Leanpub: Publish Early, Publish Often

Supporting Unicode

Part of preparing production-ready code is making sure that it behaves as expected for supported languages and inputs. In the previous chapter, we showed how easy Go makes many common string manipulation tasks. Many of these examples were implicitly English-centric, with only some hints that there may be more brewing below the surface when it comes to handling international character sets. In this chapter we will examine strings in greater depth, and learn how to write bug-free, production-ready code that handles strings in any language supported by the Unicode standard.

We will start by taking a detour through the history of string encodings. This will then inform the rest of our discussion on handling different character sets in Go.

A very brief history of string encodings

What are string encodings, and why do we need them? You can skip this section if you already know the difference between Unicode and UTF-8, and between a character and a Unicode code point.

Consider how a computer might represent a string of text. Because computers operate on binary, human-readable text needs to be represented as binary numbers in some way. Early computer pioneers came up with one such scheme, which they called ASCII (pronounced ASS-kee). ASCII is one way of mapping characters to numbers. For example, A is 65 (binary 0100 0001, or hexadecimal 0x41), B is 66, C is 67, and so on. We could represent the ASCII-encoded string “ABC” in hexadecimal notation, like so:

0x41 0x42 0x43

ASCII defines a mapping for 127 different characters, using exactly 7 bits. For the old 8-bit systems, this was perfect. The only problem is ASCII only covers unaccented English letters.
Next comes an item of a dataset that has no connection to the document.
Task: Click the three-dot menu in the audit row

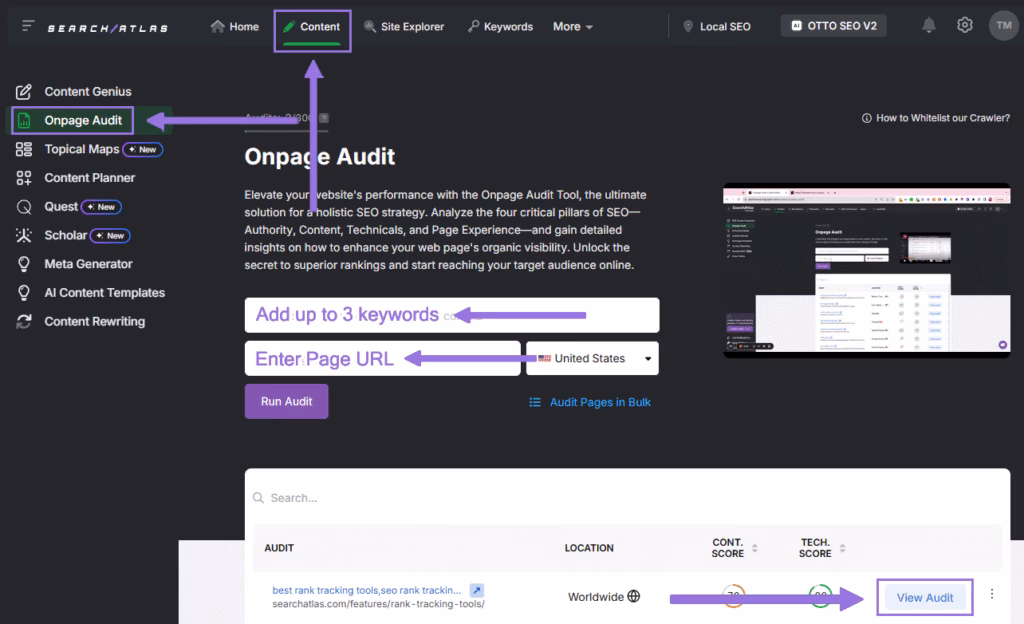Action: tap(991, 594)
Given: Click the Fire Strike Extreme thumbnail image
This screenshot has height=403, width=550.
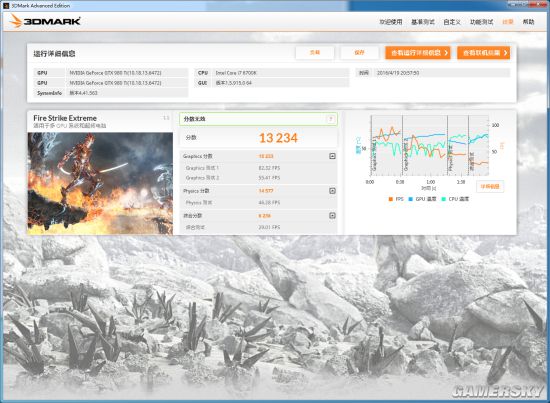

As computers became more widespread, other countries also needed to represent their text in binary format, and unaccented English letters were not enough. So a plethora of new encodings were invented. Now when code encountered a string, it also needed to know which encoding the string is using in order to map the bytes to the correct human-readable characters.

Identifying this as a problem, a group called the Unicode consortium undertook the herculean task of assigning a number to every letter used in any language. Such a magic number is called a Unicode code point, and is represented by a U+ followed by a hexadecimal number. For example, the string “ABC” corresponds to these three Unicode code points:

U+0041 U+0042 U+0043

Notice how for the string “ABC”, the hexadecimal numbers are the same as for ASCII.

So Unicode assigns each character with a number, but it does not specify how this number should be represented in binary. This is left to the encoding. The most popular encoding of the Unicode standard is called UTF-8. UTF-8 is popular because it has some nice properties.

One nice property of UTF-8 is that every code point between 0-127 is stored in a single byte. Only code points 128 and above are stored using 2, 3, or up to 6 bytes. Because the first 128 Unicode code points were chosen to match ASCII, this has the side effect that English text looks exactly the same in UTF-8 as it did in ASCII. (Notice how the hexadecimally-encoded ASCII of “ABC” from earlier is the same as the Unicode code points for the same letters.)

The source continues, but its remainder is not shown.